I think of the extraordinary faculty who in that very special place made real magic happen.  Bob taught me so much, most of all, how the unexpected can happen through simple belief.  I am so disappointed these days with the University of Wisconsin.  Belief is no longer part of its vocabulary.  No greater writer than Archibald MacLeish came to Rhinelander one summer.  A sophisticated guy.  He could not believe the world he had entered.  Imagine these "students" being exposed to this man who could not thank Robert E. Gard enough for putting him so close to the creative process. 

 

 Long may the banner of The School of the Arts  wave over the battlefields of ignorance!  

 

THE OLD TIMER SAYS:     The arts make a life worth living.

 

 

Friday, February 10, 2023

The Many Faces Of Snow.

 

A column from yesteryear.

 

 

Snow, for all of its inconveniences—driving challenges, shoveling, and slippery walking—also has a lot going for it.  The obvious of course is the beauty of a snowfall and the wonders of the countryside transformed from the drabness of late fall’s browns and grays to a world of white. Snow also provides an opportunity to ski and snowshoe and go sledding.  And a chance to build a snowman or a snow fort or maybe even experience a friendly snowball fight.

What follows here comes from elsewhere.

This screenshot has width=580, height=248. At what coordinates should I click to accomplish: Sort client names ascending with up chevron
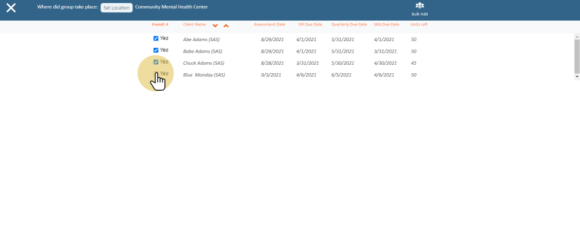226,25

I did a little digging, no pun intended, into the characteristics of snow, and came up with some interesting information, at least interesting to me.

 

Snow is not always white.  It may also appear blue especially on a cold winter night when the moon is out.

 

Most of us have experienced how sound changes after a fresh snowfall.  Sound is absorbed by snow, muffling it.  But when the snow becomes hard and crusty, the opposite happens. Sound bounces off the snow’s surface and travels farther.  Of course we all know the sound packed snow makes when we walk on it, especially on cold days when it creaks and crunches, and sounds like it is protesting our presence.

 

Snow is also a great insulator.  Fresh snow is made up of from ninety to ninety-five percent air.  Many animals know about snow’s insulating qualities as they burrow into snow to keep warm.  Farmers know this as a good snow cover protects crops such as alfalfa from “winter kill.”  A good snow cover also keeps my septic system from freezing—not a good thing as it happened a few years ago when we had a stretch of below zero weather and no snow.

 

Snow also stores water.  Ten-inches of snow may equal one-inch of water.  Or ten inches of snow could contain as little as one-tenth inch of water.  It depends on whether a snowfall is enhanced by moisture from the Gulf of Mexico, or comes from the dry plains of Canada.

 

This is probably more than you wanted to know about snow, but I find it all interesting as we plow on into the new year with many more snowfalls to come.

 

THE OLD TIMER SAYS: Let it snow, let it snow. Nothing much we can about it anyway.